End-to-end flow now works
-------------------------
1. Alice's node accepts a deposit to Bob's mailbox (local cap check).
2. Alice's node spawns a background thread that POSTs the envelope
to MESH_RELAY_PEERS with per-peer HMAC.
3. Each peer's /api/mesh/dm/replicate-envelope verifies the HMAC and
calls accept_replica, which re-enforces the per-sender cap.
4. Bob (offline at the time of send) eventually logs into ANY node
in MESH_RELAY_PEERS, his existing pollDmMailboxes pulls from
the local mailbox there, finds Alice's envelope, decrypts.
Tests
-----
backend/tests/test_dm_replicate_envelope_endpoint.py — 4 tests:
TestReplicateEndpointAuth:
- rejects requests without peer HMAC (403)
- rejects requests with WRONG peer HMAC (403) — confirms the
HMAC is actually verified, not just present
- rejects oversize bodies (>64 KB) with 400/413
TestReplicateEndpointRegistered:
- static check that POST /api/mesh/dm/replicate-envelope is
registered on app.routes — catches future refactor that
drops the router include
All 38 backend tests touching the new code paths still pass:
test_dm_relay_per_sender_cap.py (14)
test_dm_replicate_envelope_endpoint.py (4)
test_no_new_duplicate_routes.py (1) — new route is unique
test_per_peer_secret_resolver.py (19) — HMAC primitive unaffected
What's still ahead (PR-3+)
--------------------------
* ack propagation: when recipient pulls a message on node X, peers Y/Z
should prune their copies to free the sender's quota network-wide.
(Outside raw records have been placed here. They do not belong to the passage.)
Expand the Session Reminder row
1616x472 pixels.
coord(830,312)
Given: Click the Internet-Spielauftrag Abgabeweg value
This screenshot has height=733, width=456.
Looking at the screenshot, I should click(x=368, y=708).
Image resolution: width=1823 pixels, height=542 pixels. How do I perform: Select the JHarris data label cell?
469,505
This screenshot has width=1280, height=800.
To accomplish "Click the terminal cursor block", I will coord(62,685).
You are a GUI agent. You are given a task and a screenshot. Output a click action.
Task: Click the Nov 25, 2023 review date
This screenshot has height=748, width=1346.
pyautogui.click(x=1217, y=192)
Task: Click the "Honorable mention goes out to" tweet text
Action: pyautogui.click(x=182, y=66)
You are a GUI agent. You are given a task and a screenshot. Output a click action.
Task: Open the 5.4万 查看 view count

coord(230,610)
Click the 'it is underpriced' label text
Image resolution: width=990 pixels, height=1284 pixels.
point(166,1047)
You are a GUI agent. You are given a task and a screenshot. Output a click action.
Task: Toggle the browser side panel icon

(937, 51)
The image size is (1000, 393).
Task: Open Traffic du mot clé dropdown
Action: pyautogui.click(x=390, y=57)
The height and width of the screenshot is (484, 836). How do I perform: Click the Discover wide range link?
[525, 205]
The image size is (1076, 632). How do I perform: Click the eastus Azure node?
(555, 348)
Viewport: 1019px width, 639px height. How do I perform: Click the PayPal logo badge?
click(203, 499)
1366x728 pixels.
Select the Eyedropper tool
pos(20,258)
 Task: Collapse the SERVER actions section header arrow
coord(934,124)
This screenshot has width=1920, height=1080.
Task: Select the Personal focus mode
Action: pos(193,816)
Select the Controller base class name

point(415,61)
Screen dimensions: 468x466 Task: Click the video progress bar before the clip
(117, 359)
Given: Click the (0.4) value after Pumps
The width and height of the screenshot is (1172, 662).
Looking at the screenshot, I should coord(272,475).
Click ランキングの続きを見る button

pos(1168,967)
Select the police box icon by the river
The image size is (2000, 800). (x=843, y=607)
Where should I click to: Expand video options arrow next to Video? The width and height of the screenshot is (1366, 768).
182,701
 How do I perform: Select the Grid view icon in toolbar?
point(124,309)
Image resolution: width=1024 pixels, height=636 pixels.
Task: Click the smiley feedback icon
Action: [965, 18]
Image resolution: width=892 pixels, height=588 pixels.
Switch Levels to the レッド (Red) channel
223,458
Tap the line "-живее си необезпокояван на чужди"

Without this, the sender's quota frees only on the node the recipient
actually polled — other peers still see N pending until TTL expiry.
Workable but suboptimal. PR-3 will add a /api/mesh/dm/ack endpoint
with the same HMAC pattern.
* recipient pull-from-peers: today the recipient's poll only hits
their own node's relay. If they log into a peer they didn't deposit
with, they need a way to fetch envelopes from other peers in
MESH_RELAY_PEERS. Today this works as long as the recipient's
current node is one of the peers Alice's node pushed to — which is
true in a fully-meshed deployment but not guaranteed for partial
meshes. PR-4 if telemetry shows this matters.